Wednesday, May 28, 2008

Bye, Bye, Monarchy

It is always a wonderful day when a monarchy dies, particularly one as parasitic as the one in Nepal. You may remember several years ago, when the first family of the Nepalese monarchy were wiped out, supposedly, by a jealous son (upset at his family's disapproval over who he wanted to marry, to which he responded by obtaining an automatic weapon and killing his parents, a couple of siblings, and some servants and employees, before finally checking out himself). Many people feel the recent ex-king, Gyanendra, manufactured the event to make himself king following the royal massacre.
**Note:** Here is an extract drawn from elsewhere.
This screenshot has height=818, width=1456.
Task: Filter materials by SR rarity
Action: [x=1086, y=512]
And what an evil and wretched king he was. When not benefiting from fratricide, Gyanendra preferred to dismiss prime ministers and elected parliaments, rule by martial law, have dissidents captured, tortured, and murdered--all of this under the guise of fighting the Maoist insurgency. One of the reasons why the Maoists had so much support in Nepal was because of Gyandendra's authoritarianism and heavy-handedness. Unfortunately for Gyandendra, the Cold War is long over, and people in Washington DC no longer care about Maoists. Otherwise, he might still in power today.
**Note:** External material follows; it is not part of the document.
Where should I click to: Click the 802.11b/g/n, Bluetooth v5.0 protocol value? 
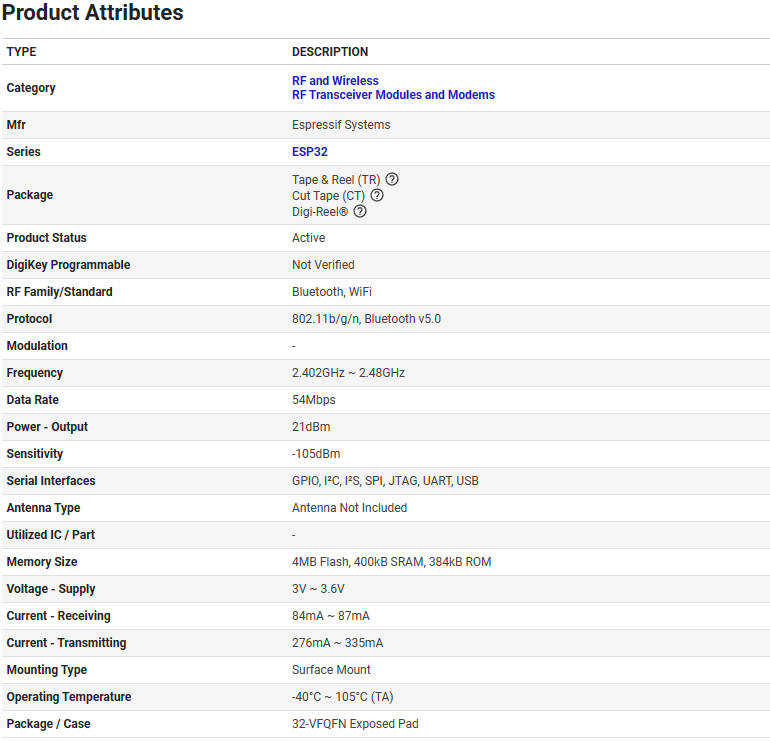[x=366, y=319]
As it was, by 2006, with the Maoists controlling over 80% of the countryside, except the capital city, and geared to seize power and cleanse the body politic of the man who likely had his brother and family butchered to obtain his position, a peace process ensued that ultimately led to the election of the Maoists in a restored parliamentary government. Contrary to the views of the average conservative, not all Communists and Marxists are totalitarian stooges. The group's leader, Prachanda, was an ex-recipient of US Aid, and a man well versed in history and has spoken numerous times of the importance of avoiding some of the pitfalls of the Soviet Union and even the current day People's Republic of China. One of his first demands in every negotiation was the restoration of the parliament and end of monarchical control (alongside land reform and redistribution of resources to the landless peasantry that comprise the majority of Nepal's population).
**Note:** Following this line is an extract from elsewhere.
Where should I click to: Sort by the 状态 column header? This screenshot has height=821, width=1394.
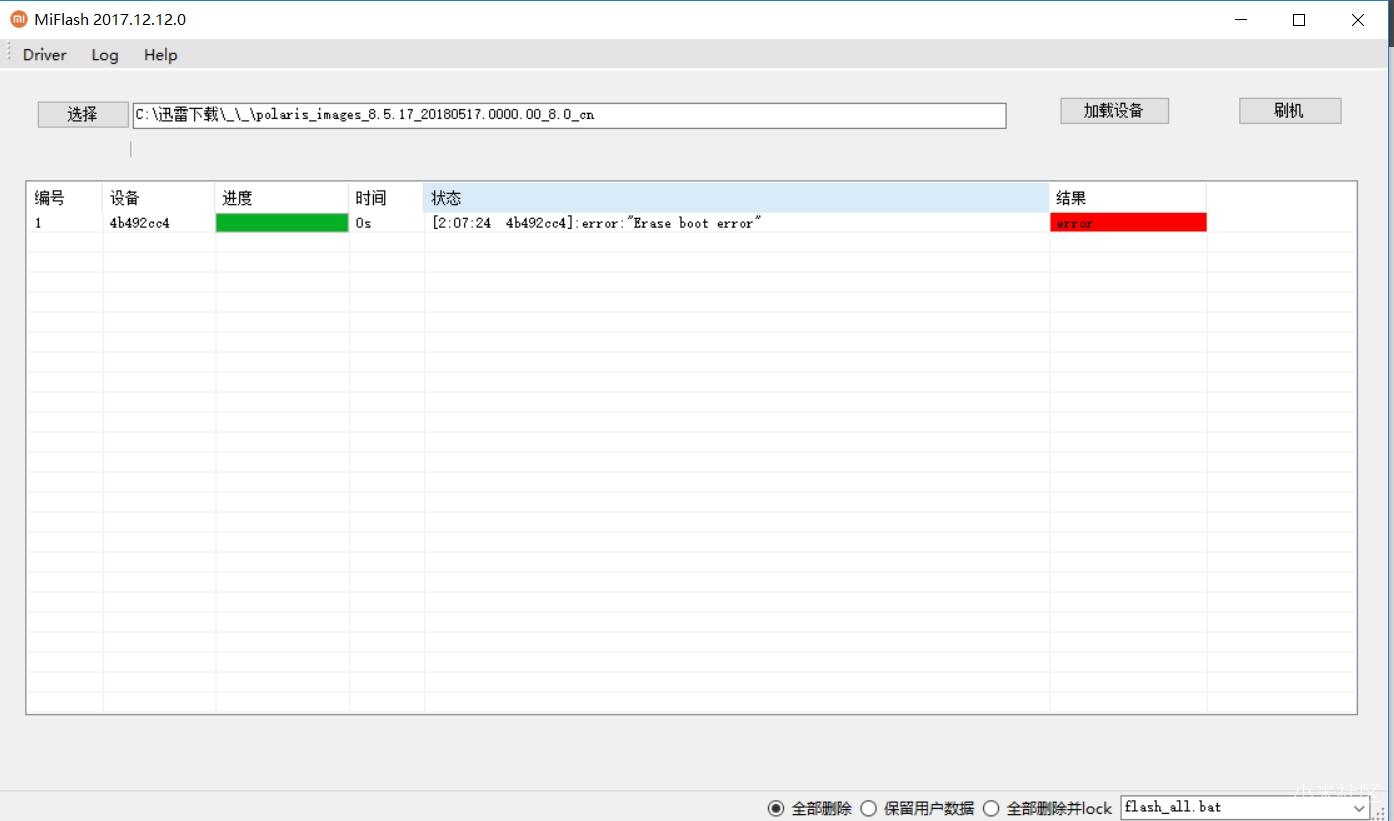(736, 198)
The reason why the Maoists succeeded was because of the popularity of its appeals--socialist and democratic, backed by force of arms against a tyrannical monarchy that ruled by decree and with an iron fist. Whereas FARC and other Marxist rebel groups in Latin America over the past couple of decades funded themselves by unpopular means like kidnapping and dealing drugs, the Communist Party of Nepal's appeal was its lack of corruption (which contrasted starkly with Gyanendra's cronyism). Most importantly, Prachanda's movement represented the interests of the vast majority of the country's population, in a way that was undeniable even to his opponents. This is the side of Communism you will not see in a Richard Pipes book.

As of today, May 28, as part of the Maoists' demands for an end to the decade-plus civil war, the Communist-dominated parliament voted to eliminate Nepal's monarchy. Nepal is now, finally, a democratic and secular federal republic. Hopefully, this portends the future. What a great day it will be when that royal blood in London is forced into financing itself. Ah, that is right--we are supposed to love the British now. We are cousins, according to them. Well, what a pity Robespierre was not British.